Os resultados foram publicados na eBioMedicine.
O que está na origem da síndrome
A síndrome de Li-Fraumeni é causada por alterações herdadas no gene TP53, que normalmente ajuda a proteger o organismo contra o desenvolvimento de cancro. Segundo Christian Kratz, da Hannover Medical School (MHH) (Alemanha), o risco ao longo da vida é elevado, mas o risco individual pode variar muito — até entre familiares próximos.
A pergunta do estudo: o sistema imunitário pode fazer diferença?
A equipa internacional, com participação da MHH (Alemanha) e de centros em França ligados à Inserm (França), procurou perceber se o sistema imunitário pode contribuir para essa variabilidade.
A hipótese foi a seguinte: algumas variantes do TP53 originam formas alteradas da proteína p53 que geram pequenos fragmentos que o sistema imunitário consegue reconhecer como “anormais”. E essa capacidade de reconhecimento pode estar associada a menor risco global — não eliminando o risco, mas influenciando o momento e o tipo de cancro que surge.
O que os investigadores encontraram
Ao analisarem dados genéticos e clínicos de milhares de pessoas com síndrome de Li-Fraumeni, os investigadores observaram um padrão:
- pessoas com variantes do TP53 mais “visíveis” ao sistema imunitário tendiam a desenvolver cancro mais tarde;
- e tinham menor probabilidade de desenvolver alguns tumores frequentemente associados à síndrome, como sarcomas do osso e dos tecidos moles.
O que isto pode significar no futuro
Os autores sublinham que o estudo não muda, por agora, a prática clínica.

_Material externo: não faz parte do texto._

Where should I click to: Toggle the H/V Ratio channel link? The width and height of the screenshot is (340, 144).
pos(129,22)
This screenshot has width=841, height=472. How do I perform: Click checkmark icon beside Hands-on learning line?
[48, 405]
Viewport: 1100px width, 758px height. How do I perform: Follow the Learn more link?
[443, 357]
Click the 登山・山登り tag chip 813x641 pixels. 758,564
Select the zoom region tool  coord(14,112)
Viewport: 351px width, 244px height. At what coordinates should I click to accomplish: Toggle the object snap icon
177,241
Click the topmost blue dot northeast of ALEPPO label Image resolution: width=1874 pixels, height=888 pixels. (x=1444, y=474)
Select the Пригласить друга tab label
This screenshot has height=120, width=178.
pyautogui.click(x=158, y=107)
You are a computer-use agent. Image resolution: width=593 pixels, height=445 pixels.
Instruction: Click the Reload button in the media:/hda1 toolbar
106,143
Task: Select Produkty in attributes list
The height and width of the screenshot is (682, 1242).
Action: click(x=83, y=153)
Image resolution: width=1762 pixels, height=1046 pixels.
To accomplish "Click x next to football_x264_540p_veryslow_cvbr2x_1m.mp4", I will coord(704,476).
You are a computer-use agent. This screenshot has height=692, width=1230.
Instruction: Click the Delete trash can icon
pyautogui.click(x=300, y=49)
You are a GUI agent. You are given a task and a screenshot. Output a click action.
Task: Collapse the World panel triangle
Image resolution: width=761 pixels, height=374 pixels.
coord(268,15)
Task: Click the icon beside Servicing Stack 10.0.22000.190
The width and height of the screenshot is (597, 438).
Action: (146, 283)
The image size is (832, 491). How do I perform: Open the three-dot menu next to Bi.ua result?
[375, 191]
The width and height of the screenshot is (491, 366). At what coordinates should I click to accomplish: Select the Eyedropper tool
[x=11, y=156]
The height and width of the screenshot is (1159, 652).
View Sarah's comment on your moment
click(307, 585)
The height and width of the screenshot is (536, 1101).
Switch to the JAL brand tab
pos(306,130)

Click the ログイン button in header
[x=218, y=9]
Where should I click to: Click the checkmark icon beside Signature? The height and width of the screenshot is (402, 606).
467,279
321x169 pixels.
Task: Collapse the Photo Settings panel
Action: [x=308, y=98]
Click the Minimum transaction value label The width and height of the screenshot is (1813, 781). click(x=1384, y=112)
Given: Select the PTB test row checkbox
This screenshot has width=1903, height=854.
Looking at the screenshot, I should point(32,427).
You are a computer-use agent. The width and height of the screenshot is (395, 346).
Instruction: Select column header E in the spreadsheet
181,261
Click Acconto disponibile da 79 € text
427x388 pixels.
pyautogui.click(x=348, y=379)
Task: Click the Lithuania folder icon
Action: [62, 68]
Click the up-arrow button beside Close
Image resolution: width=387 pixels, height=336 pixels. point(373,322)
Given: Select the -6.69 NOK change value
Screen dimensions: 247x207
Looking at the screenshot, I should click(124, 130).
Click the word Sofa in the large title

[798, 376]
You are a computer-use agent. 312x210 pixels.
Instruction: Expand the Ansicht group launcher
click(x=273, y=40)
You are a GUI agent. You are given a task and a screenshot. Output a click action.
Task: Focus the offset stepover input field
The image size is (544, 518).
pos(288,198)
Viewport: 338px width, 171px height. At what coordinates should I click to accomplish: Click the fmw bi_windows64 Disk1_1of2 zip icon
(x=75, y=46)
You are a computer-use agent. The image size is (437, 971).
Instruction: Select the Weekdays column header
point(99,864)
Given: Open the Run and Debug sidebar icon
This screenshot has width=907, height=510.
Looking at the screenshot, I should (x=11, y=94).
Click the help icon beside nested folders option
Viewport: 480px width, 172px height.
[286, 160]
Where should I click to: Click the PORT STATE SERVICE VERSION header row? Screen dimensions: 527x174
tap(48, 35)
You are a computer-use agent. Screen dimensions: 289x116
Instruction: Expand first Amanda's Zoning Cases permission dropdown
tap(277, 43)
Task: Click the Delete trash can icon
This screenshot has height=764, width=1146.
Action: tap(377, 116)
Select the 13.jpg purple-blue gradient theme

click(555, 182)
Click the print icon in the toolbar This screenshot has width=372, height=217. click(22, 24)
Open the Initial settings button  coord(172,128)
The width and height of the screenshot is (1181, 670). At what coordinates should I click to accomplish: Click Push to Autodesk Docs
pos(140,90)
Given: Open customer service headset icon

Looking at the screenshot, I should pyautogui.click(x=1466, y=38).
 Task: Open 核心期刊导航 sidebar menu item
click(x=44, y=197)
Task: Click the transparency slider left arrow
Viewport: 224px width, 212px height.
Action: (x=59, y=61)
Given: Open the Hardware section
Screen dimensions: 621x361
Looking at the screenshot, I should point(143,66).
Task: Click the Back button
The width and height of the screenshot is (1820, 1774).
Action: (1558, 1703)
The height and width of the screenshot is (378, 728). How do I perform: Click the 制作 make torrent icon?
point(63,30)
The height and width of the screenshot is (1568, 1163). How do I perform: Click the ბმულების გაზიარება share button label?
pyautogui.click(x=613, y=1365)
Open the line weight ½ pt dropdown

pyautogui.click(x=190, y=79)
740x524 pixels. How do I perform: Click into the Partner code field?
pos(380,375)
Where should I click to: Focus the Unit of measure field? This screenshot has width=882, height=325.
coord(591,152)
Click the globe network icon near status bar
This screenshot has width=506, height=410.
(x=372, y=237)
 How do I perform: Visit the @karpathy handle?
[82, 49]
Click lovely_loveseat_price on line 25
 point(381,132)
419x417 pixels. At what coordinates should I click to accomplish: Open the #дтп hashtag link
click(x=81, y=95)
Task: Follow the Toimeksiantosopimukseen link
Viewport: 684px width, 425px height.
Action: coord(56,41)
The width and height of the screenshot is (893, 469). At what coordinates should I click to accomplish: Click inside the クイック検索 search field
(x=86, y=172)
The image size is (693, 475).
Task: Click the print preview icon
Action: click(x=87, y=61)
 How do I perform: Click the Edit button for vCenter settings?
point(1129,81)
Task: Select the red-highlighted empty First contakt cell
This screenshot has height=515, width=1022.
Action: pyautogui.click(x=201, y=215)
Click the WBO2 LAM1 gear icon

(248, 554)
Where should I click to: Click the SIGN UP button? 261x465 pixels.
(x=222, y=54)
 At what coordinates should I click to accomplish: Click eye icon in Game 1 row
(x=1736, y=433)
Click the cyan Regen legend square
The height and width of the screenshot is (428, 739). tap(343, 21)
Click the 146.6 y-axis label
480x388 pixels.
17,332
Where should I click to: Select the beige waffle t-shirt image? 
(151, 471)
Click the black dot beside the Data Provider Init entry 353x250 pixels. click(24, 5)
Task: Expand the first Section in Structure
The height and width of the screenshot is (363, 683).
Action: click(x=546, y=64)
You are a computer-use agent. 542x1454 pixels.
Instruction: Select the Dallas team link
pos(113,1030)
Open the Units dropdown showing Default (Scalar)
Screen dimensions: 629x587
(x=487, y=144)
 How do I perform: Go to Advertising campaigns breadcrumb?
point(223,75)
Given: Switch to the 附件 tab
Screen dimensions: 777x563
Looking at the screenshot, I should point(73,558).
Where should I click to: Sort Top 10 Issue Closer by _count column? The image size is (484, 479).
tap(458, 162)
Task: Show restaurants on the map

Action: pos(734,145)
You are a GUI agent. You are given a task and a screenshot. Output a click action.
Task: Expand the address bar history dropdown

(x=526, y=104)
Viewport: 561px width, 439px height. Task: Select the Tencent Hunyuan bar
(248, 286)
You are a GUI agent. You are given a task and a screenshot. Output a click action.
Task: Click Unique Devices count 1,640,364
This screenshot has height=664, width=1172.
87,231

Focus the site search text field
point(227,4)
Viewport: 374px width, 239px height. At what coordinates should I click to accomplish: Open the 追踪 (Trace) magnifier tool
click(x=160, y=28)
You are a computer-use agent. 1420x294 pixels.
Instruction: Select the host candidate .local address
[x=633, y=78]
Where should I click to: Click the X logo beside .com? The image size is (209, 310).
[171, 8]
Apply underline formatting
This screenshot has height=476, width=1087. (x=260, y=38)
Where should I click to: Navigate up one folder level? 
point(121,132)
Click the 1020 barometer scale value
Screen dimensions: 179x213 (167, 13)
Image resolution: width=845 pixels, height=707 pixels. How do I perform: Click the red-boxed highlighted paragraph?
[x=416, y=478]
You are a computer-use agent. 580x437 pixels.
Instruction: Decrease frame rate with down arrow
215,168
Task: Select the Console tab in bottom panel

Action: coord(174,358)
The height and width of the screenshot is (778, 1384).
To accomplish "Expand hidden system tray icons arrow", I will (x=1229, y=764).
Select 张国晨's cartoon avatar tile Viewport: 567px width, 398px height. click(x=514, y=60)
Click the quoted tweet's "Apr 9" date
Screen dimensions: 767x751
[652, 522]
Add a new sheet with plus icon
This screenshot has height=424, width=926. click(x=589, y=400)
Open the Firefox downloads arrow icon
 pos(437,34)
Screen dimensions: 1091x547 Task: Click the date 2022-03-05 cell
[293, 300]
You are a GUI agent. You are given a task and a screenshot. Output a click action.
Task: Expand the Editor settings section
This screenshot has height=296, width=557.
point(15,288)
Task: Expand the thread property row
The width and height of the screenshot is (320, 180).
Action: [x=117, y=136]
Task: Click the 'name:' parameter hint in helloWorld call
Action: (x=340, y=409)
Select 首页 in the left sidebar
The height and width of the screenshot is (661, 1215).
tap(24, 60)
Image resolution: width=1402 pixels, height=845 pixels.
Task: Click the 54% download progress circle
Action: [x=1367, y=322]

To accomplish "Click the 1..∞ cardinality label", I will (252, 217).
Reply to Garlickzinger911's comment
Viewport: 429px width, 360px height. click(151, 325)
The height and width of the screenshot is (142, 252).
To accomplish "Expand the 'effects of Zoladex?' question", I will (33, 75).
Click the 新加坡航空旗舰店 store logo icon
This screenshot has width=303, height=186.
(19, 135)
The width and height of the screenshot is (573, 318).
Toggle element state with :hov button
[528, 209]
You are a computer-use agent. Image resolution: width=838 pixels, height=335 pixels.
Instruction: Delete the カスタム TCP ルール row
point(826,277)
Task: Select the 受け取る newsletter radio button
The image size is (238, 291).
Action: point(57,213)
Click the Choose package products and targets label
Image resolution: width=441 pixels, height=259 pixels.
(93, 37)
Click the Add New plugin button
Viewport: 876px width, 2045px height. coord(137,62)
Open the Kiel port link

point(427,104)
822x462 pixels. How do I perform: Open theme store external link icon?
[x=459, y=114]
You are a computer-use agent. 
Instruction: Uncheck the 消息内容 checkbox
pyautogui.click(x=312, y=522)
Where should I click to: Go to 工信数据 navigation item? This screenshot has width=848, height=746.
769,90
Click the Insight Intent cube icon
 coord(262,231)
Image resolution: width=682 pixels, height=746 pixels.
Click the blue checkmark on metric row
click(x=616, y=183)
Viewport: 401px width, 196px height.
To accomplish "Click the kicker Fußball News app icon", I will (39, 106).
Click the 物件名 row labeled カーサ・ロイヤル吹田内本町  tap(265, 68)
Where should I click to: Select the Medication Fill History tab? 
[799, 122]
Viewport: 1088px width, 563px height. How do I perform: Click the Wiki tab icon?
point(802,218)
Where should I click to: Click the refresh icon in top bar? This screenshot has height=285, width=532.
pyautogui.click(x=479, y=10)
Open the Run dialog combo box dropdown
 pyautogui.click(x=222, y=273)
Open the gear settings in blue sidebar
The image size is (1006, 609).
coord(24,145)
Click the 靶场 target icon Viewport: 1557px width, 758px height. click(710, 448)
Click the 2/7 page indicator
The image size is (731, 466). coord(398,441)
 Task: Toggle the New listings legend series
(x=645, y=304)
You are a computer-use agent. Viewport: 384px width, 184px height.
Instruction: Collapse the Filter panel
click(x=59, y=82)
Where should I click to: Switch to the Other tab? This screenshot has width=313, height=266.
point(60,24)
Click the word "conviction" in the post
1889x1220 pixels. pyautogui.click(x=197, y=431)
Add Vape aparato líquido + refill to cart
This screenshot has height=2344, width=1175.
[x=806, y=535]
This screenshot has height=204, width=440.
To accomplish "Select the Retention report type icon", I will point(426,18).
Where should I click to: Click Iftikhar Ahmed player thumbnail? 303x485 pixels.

No entanto, abre caminho a abordagens mais personalizadas no futuro: conhecer a variante específica do TP53 e o contexto do sistema imunitário poderá ajudar a ajustar estratégias de vigilância e prevenção.
A equipa acrescenta ainda que esta relação entre genética e sistema imunitário pode ter implicações para outras síndromes hereditárias associadas a cancro, para além da síndrome de Li-Fraumeni.